Le leader turc a déclaré que « la lutte de la Turquie pour l'indépendance et l'avenir se poursuit également aujourd'hui »

Les célébrations du jour de la Victoire de la Turquie empoisonnent encore plus les eaux de la Méditerranée orientale

PHOTO/PRÉSIDENCE DE LA TURQUIE - Le président turc Recep Tayyip Erdogan (C) dépose une couronne à Anitkabir au mausolée de Mustafa Kemal Ataturk, le fondateur de la Turquie moderne, lors d'une cérémonie marquant le 98ème anniversaire du Jour de la Victoire Nationale

« La lutte de la Turquie pour l'indépendance et l'avenir se poursuit également aujourd'hui ». Ce sont les mots utilisés par le Président de la Turquie, Recep Tayyip Erdogan, lors de son discours du jour de la Victoire. « Ce n'est nullement une coïncidence si ceux qui cherchent à nous exclure de la Méditerranée orientale sont les mêmes qui ont tenté d'envahir notre patrie il y a un siècle », a-t-il déclaré, ouvrant un nouveau chapitre dans la guerre dialectique entre le pays du Bosphore et la Grèce pour la souveraineté de la Méditerranée orientale.

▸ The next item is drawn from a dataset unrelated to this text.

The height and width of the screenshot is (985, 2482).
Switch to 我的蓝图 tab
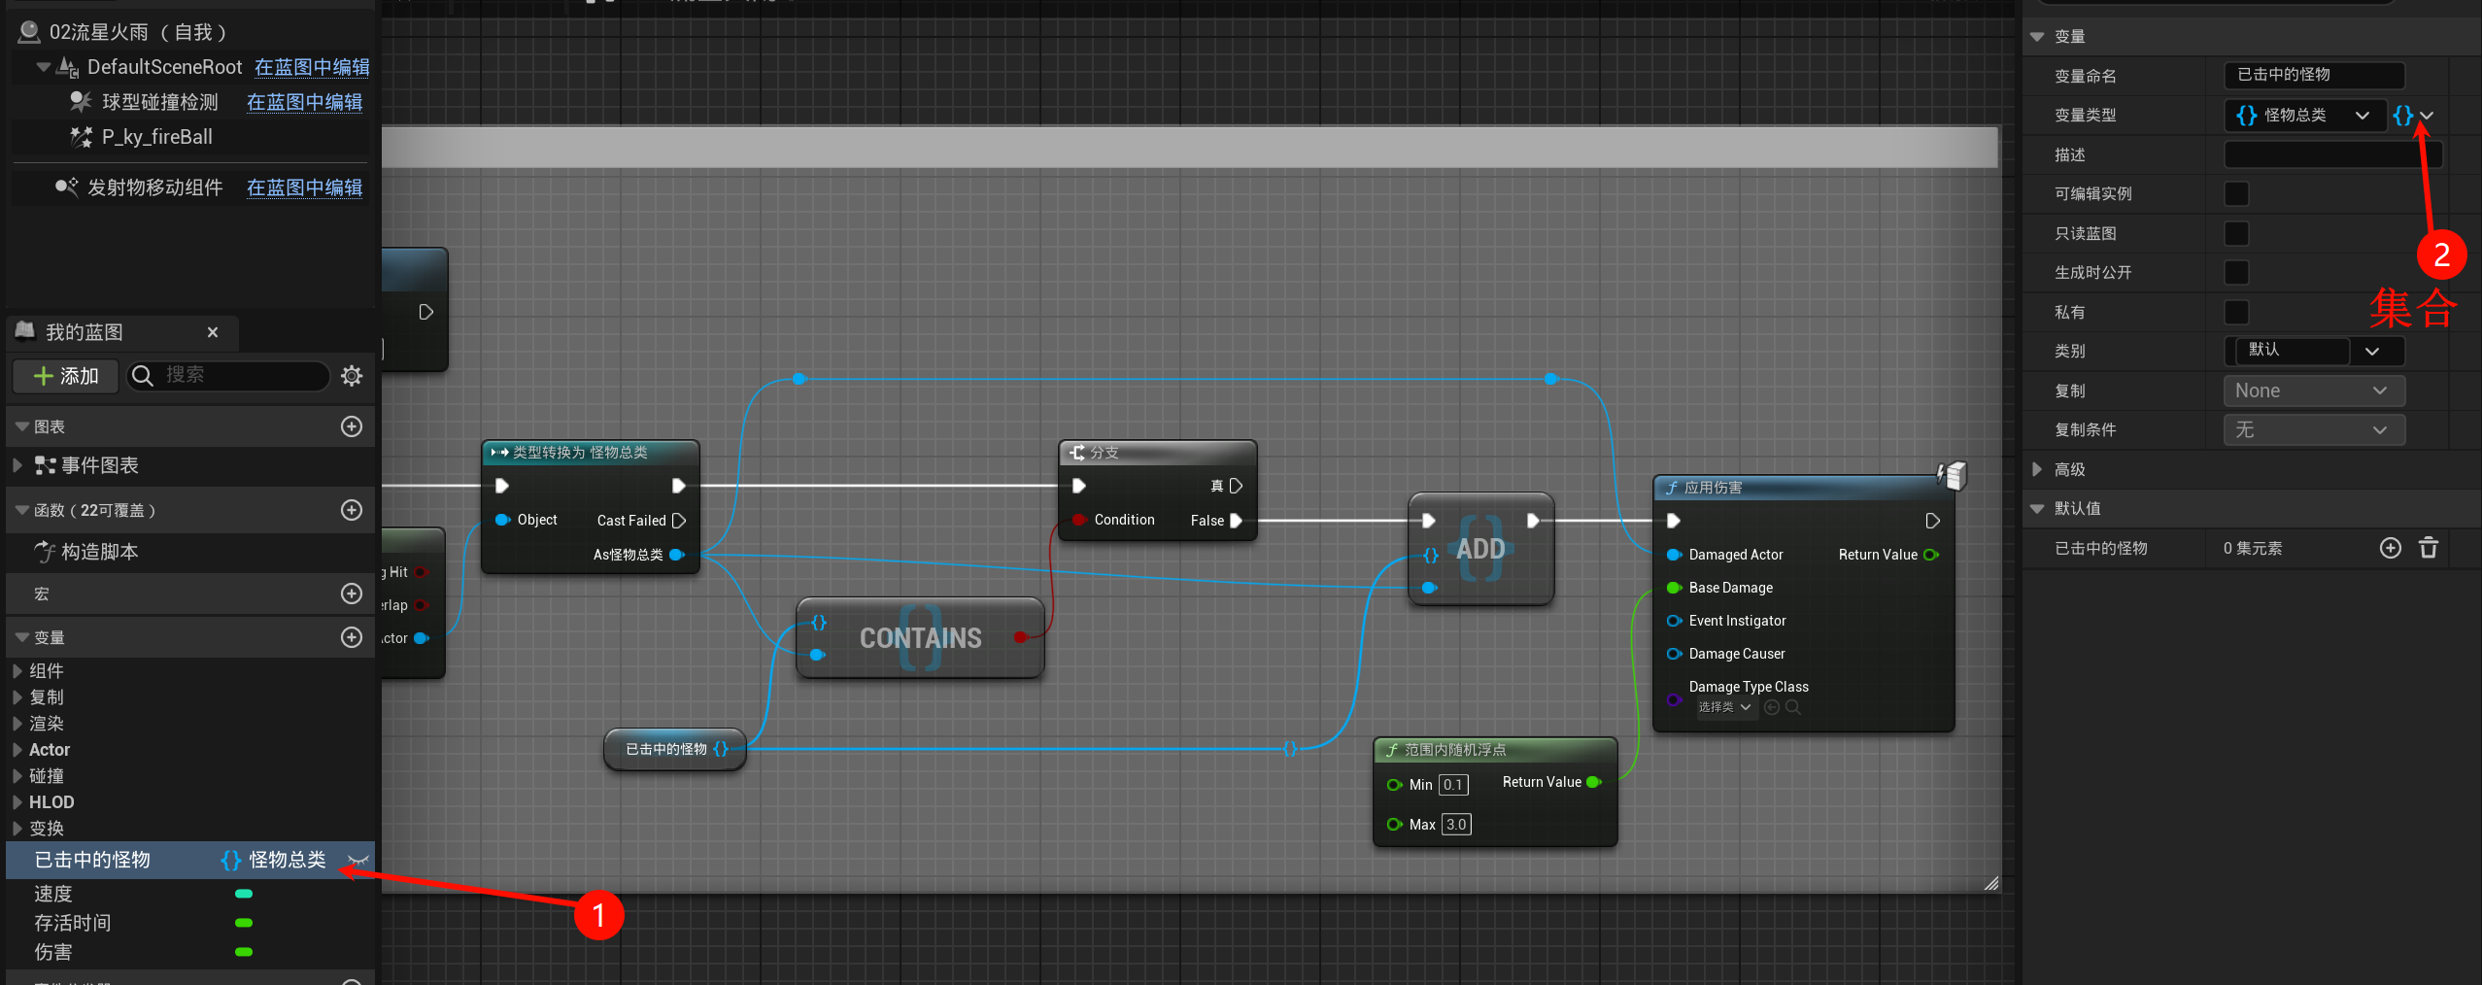85,332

Erdogan a fait ces déclarations à l'occasion du jour de la Victoire, un jour férié commémorant l'établissement de la République de Turquie après la défaite finale de l'armée grecque en Anatolie en 1922. Le président du Parti de l'action nationaliste (en turc Milliyetçi Hareket Partisi, MHP), Devlet Bahçeli, a utilisé cette même rhétorique et a décrit la Grèce comme « une tumeur maligne » qui dérange la Turquie depuis 1821, lorsque la guerre d'indépendance a commencé. « Il semble que les restes humiliants des envahisseurs qui ont été expulsés par le peuple turc dans la mer Égée il y a 98 ans n'aient pas tiré les leçons ou les enseignements des événements historiques. La Turquie ne tournera pas le dos à nos intérêts historiques en Méditerranée et en mer Égée », a-t-il averti. 

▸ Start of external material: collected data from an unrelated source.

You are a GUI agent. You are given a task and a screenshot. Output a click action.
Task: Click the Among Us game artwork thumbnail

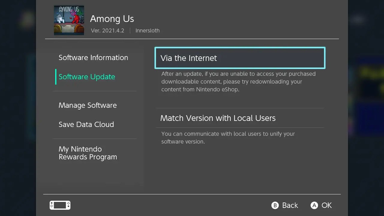pyautogui.click(x=69, y=20)
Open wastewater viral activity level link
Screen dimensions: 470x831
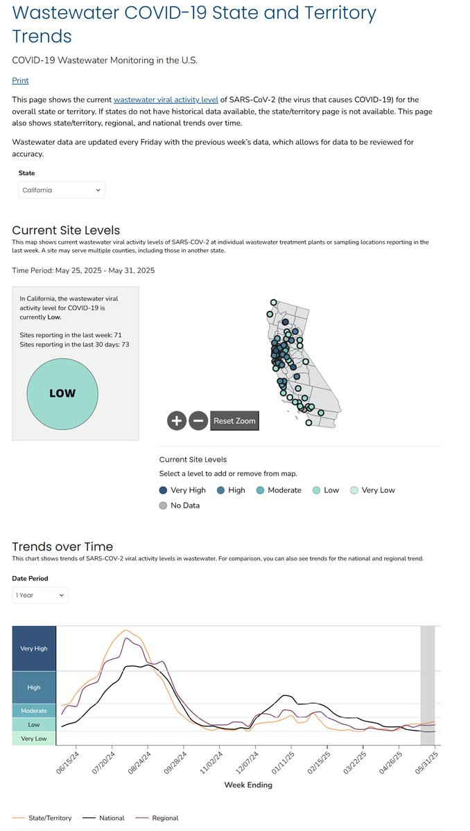[x=166, y=100]
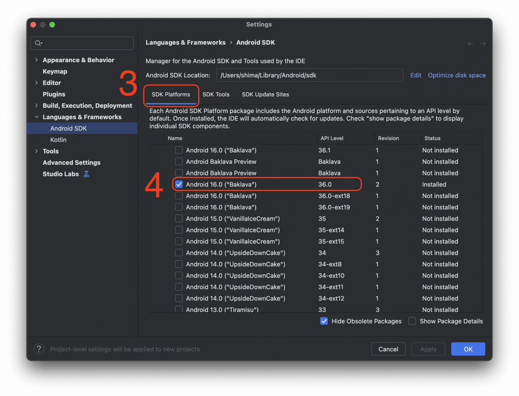The image size is (519, 396).
Task: Click the Studio Labs flask icon
Action: 86,174
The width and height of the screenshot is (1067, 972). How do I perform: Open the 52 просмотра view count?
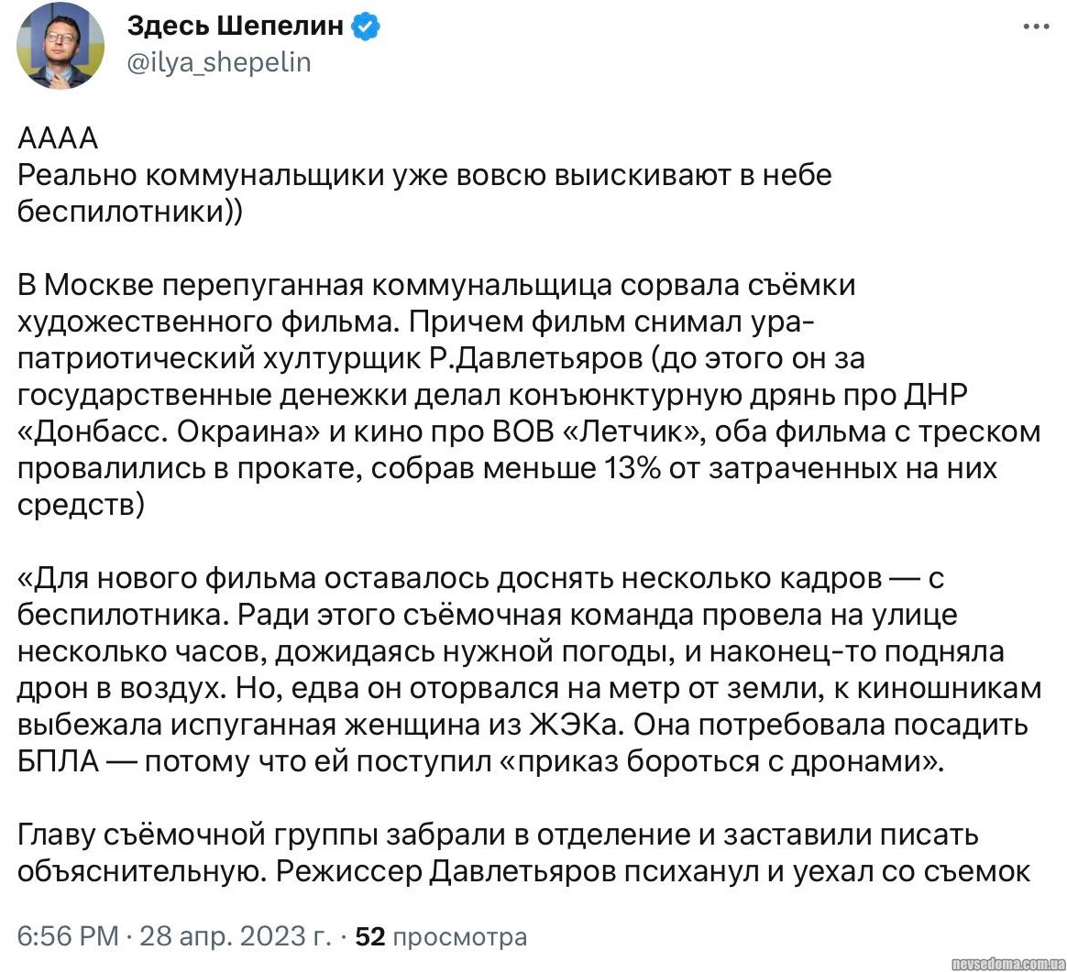(441, 937)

Lors de son discours, il a également critiqué le déploiement des forces militaires françaises en Méditerranée orientale. « La Grèce est celle qui joue avec le feu et la France en est l'instigatrice. Quant à ceux qui sont assis autour de la table en attendant le jeu gagnant, ce sont des pays très connus », a-t-il déclaré dans des déclarations rapportées par le Greek City Times. Les tensions entre deux membres de l'Organisation du traité de l'Atlantique Nord (OTAN) ont encore augmenté ce week-end après qu'Ankara ait lancé de nouveaux exercices militaires en Méditerranée orientale.

La Grèce affirme que les eaux font partie de son plateau continental et a obtenu le soutien du bloc communautaire, qui a condamné les « activités illégales » de la Turquie et mis en garde contre d'éventuelles sanctions contre Ankara. Le pays dirigé par Erdogan, quant à lui, affirme que la Grèce et d'autres pays leur refusent le droit d'explorer les ressources énergétiques de la Méditerranée.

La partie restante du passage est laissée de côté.